Why is that the case centuries after the enlightenment and in an age dominated by technology, a world that couldn’t exist without the scientific method, evidence based rational thinking?
The strength and passion of the arguments put forward by Dawkins and others suggests they think the argument just hasn’t been presented well enough or strongly enough, and that it is a matter of time before their view prevails.
Perhaps that is true, but then again perhaps they would do well to consider The Rubaiyat of Omar Khayyám.

Omar Khayyám was a 12th century Persian scholar. He was a mathematician and astronomer, but his best known work is The Rubaiyat, a poem translated into English in the 19th century by Edward Fitzgerald.
The Rubaiyat is a philosophical piece of work that follows the writer’s journey for truth about life and it’s purpose. A journey and a search for truth by a scientist.
Myself when young did eagerly frequent
Doctor and Saint, and heard great argument
About it and about: but evermore
Came out by the same door where in I went.
Despite his quest he found no answers, no certainty.
There was the Door to which I found no Key;
There was the Veil through which I might not see:
Some little talk awhile of Me and Thee
There was-and then no more of Thee and Me.
It is hard not to see The Rubaiyat as presenting an agnostic view at best, which makes it an even more remarkable work when you consider when and where it was written. If the argument against religious certainty dates back to the 12th century and beyond, why hasn’t it succeeded?
Many argue that it is poverty, a lack of education, a lack of challenge and stupidity.
The problem with religion, because it’s been sheltered from criticism, is that it allows people to believe en masse what only idiots or lunatics could believe in isolation – Sam Harris
What they fail to adequately take into account is that a truly rational position leads not to a new certainty, but to uncertainty. People hate uncertainty in all walks of life, especially over the big questions of life’s meaning.
If you want to wean people off false certainty, you need to show the alternative, how you live with uncertainty. This is what The Rubaiyat attempted to do.

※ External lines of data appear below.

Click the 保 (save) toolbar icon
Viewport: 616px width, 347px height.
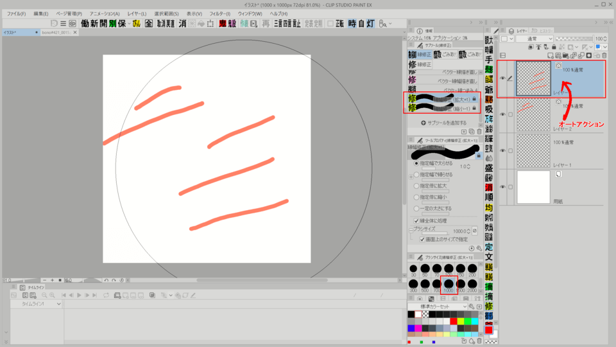tap(122, 24)
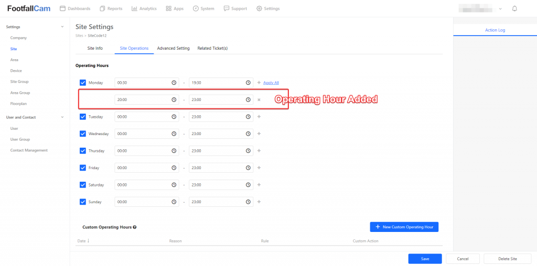Click the notification bell icon

[514, 8]
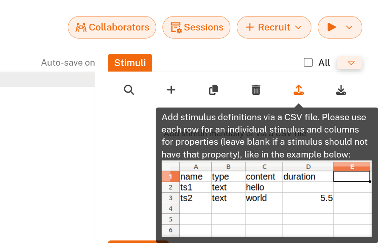
Task: Upload stimuli CSV via the upload icon
Action: coord(298,90)
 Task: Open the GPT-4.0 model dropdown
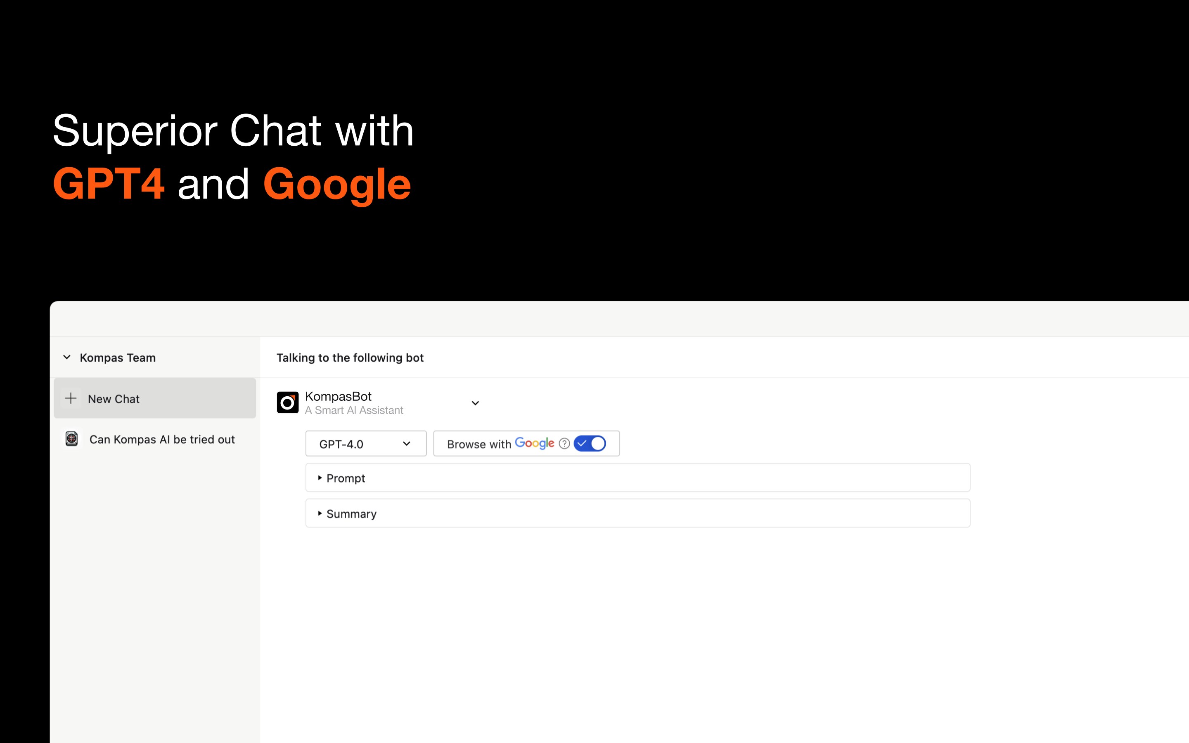(366, 444)
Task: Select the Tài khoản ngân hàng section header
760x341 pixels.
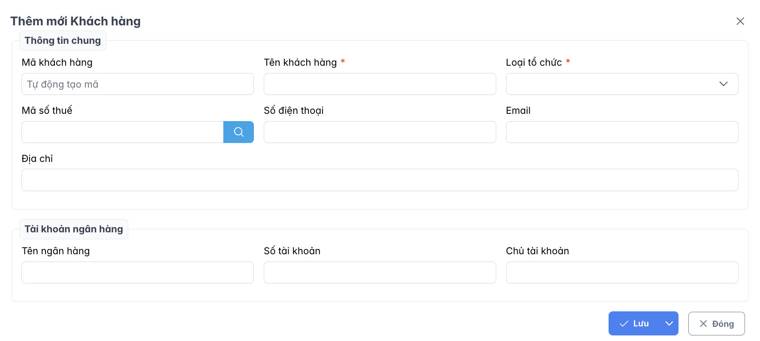Action: (x=73, y=229)
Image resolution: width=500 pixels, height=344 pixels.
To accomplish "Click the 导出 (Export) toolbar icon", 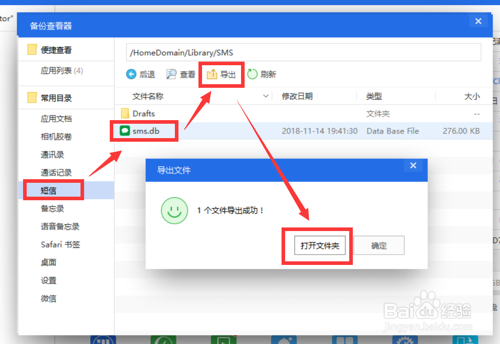I will pyautogui.click(x=213, y=74).
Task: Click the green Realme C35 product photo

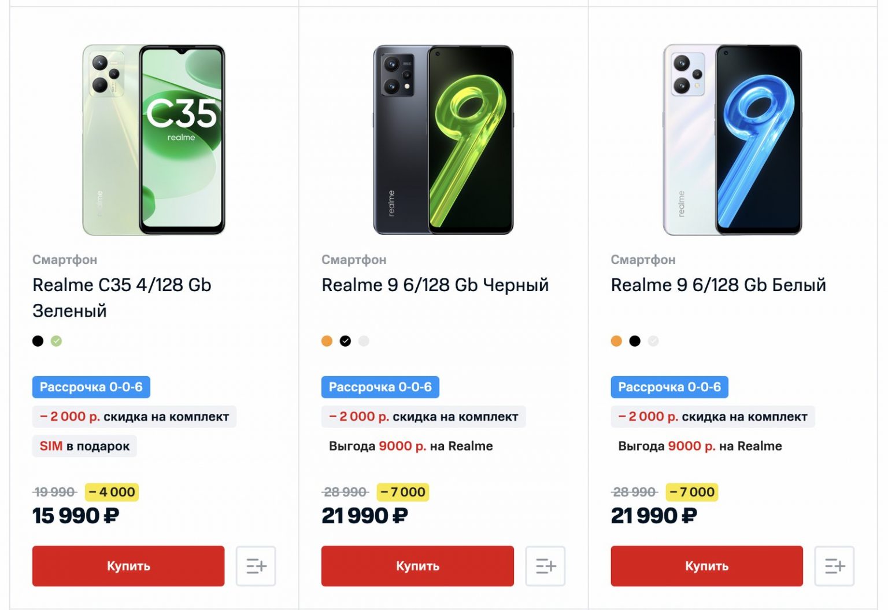Action: coord(154,140)
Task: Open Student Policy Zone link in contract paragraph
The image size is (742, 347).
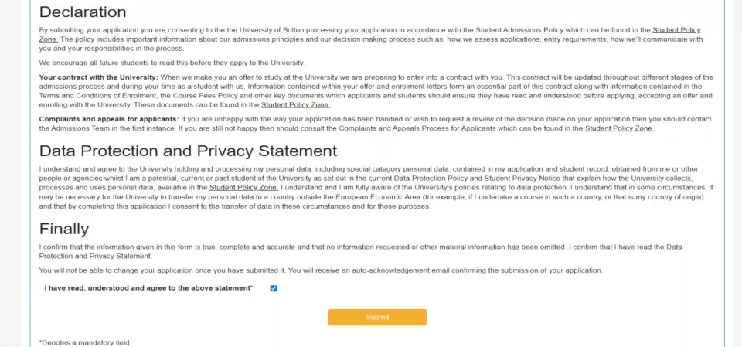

…for those who for To-day prepare,
And those that after some To-morrow stare,
A Muezzin from the Tower of Darkness cries
“Fools! your Reward is neither Here nor There.You know, my Friends, with what a brave Carouse
I made a Second Marriage in my house;
Divorced old barren Reason from my Bed
And took the Daughter of the Vine to Spouse.Yesterday This Day’s Madness did prepare;
To-morrow’s Silence, Triumph, or Despair:
Drink! for you know not whence you came, nor why:
Drink! for you know not why you go, nor where.
Omar Khayyám’s answer is to live not for memories or for an unknown future or for the pursuit of pure reason. The answer is to live in the present, to experience all that life has to offer. Reason will take you on a journey from a false certainty to uncertainty. Being open to experience, and drinking all that life has to offer, will make that uncertainty worthwhile.